Angesichts eines Fahrrads

Lachen oder auslachen?

d'Lëtzebuerger Land vom 16.09.2011

Kürzlich fuhr ich in unserer Stadt durch die Rue du Nord; dort saßen vor einer Auslage zwei junge Frauen und zwei junge Männer. Besonders die beiden Frauen brachen beim Anblick meines Fahrrads in schallendes Gelächter aus. Dass dieses eigenartige Fuhrwerk einige Aufmerksamkeit – besonders jetzt in der Touristenzeit – auf sich lenkt, bin ich gewohnt, seit ich es benutze. Besonders Männer und Jungs, aber auch Frauen und Mädchen werfen einen staunenden, fragenden und prüfenden Blick darauf. Die einen winken mir lächelnd zu, mancher Senior hält gar den Daumen hoch, um mir seine positive Einstellung gegenüber meiner „Radfahrwut“ zu bekunden, andere beglückwünschen mich lauthals, oft werde ich gefragt, woher ich mein Fahrrad, woher ich besonders die soliden Stützräder hätte...
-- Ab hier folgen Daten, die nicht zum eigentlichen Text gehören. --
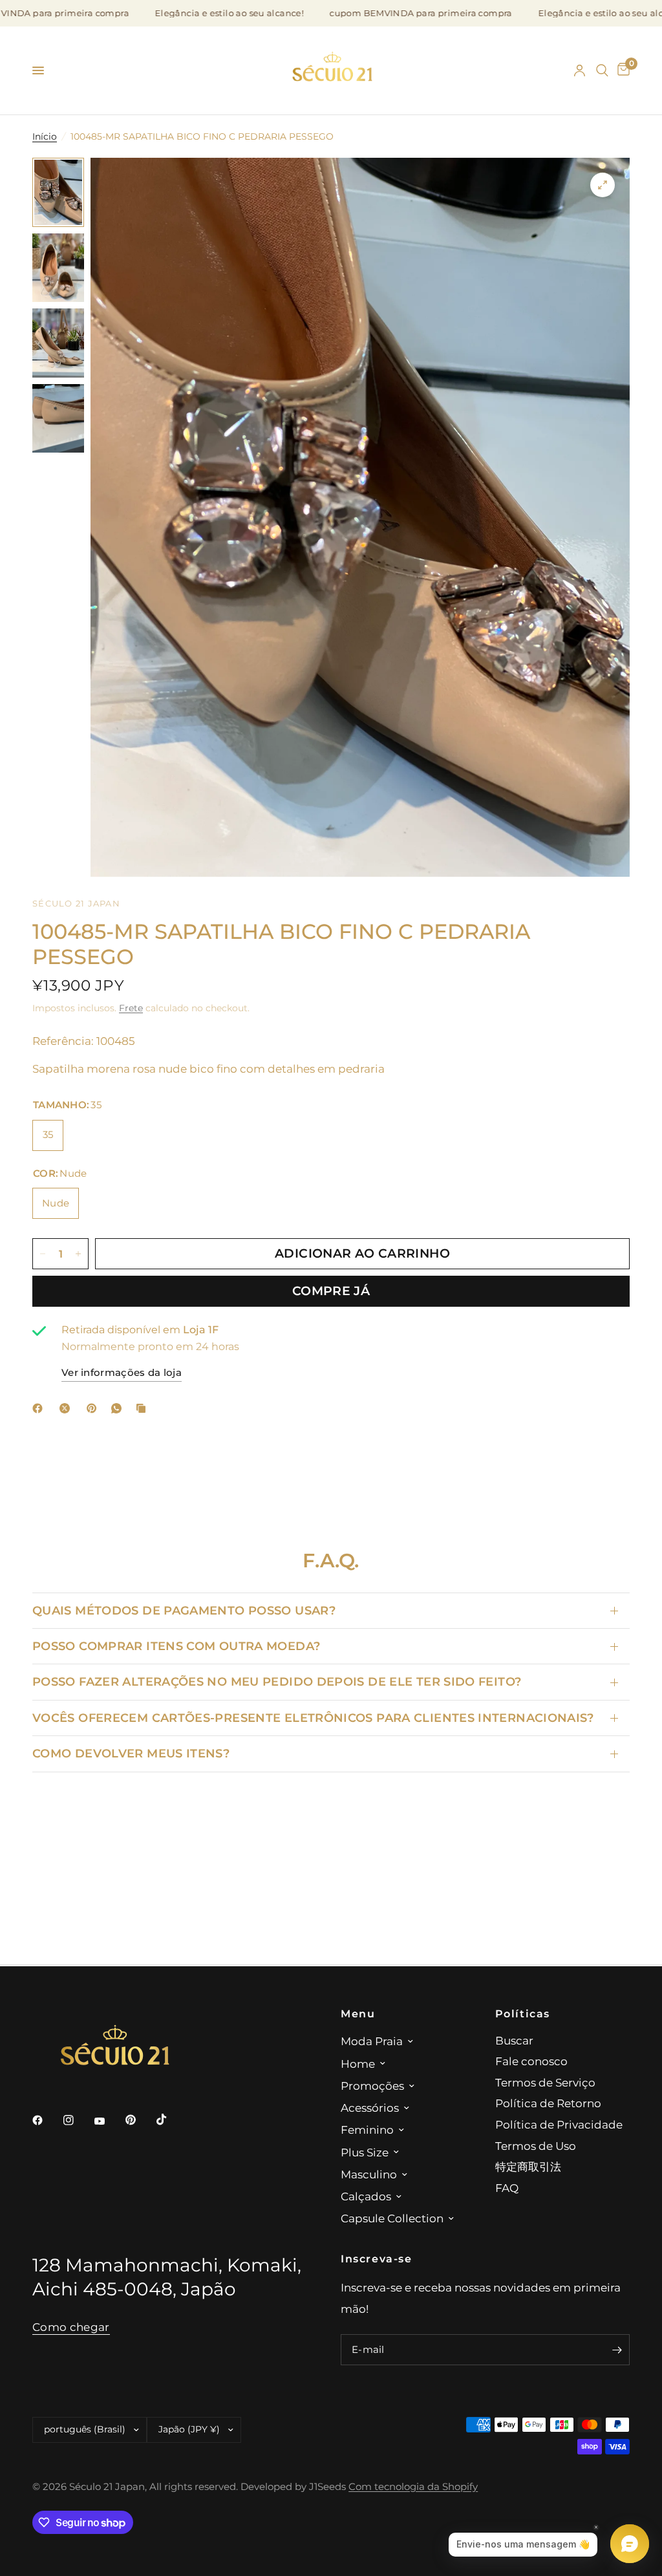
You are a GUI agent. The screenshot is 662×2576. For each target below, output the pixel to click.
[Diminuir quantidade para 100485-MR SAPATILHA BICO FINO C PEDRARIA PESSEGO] (42, 1254)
Doch einer solchen Heiterkeit wie bei diesen Jugendlichen bin ich auf meinem Spezialfahrrad bisher noch nicht begegnet. Am Rande, das will ich nicht verhehlen, hatte das gar etwas Beleidigendes für mich, weil das Lachen in meinen Augen auch die Färbung des Aus- und Ver-Lachens hatte. Und mit Baudelaires Satz aus dem Essay De l’essence du rire könnte ich mich trösten: „J’ai dit qu’il y avait symptôme de faiblesse dans le rire; et en effet, quel signe plus marquant de débilité qu’une convulsion nerveuse, un spasme involontaire comparable à l’éternuement, et causé par la vue du malheur d’autrui?“ Oder mit Nietzsche: „Unter das Thier hinab. – Wenn der Mensch vor Lachen wiehert, übertrifft er alle Thiere durch seine Gemeinheit.“ (Menschliches, Allzumenschliches, I,553) Aber das wäre eine zu billige Abwehr, da ich mich hinter die gut formulierten Empfindungen und Gedanken anderer steckte und mich an deren Autorität schadlos hielte.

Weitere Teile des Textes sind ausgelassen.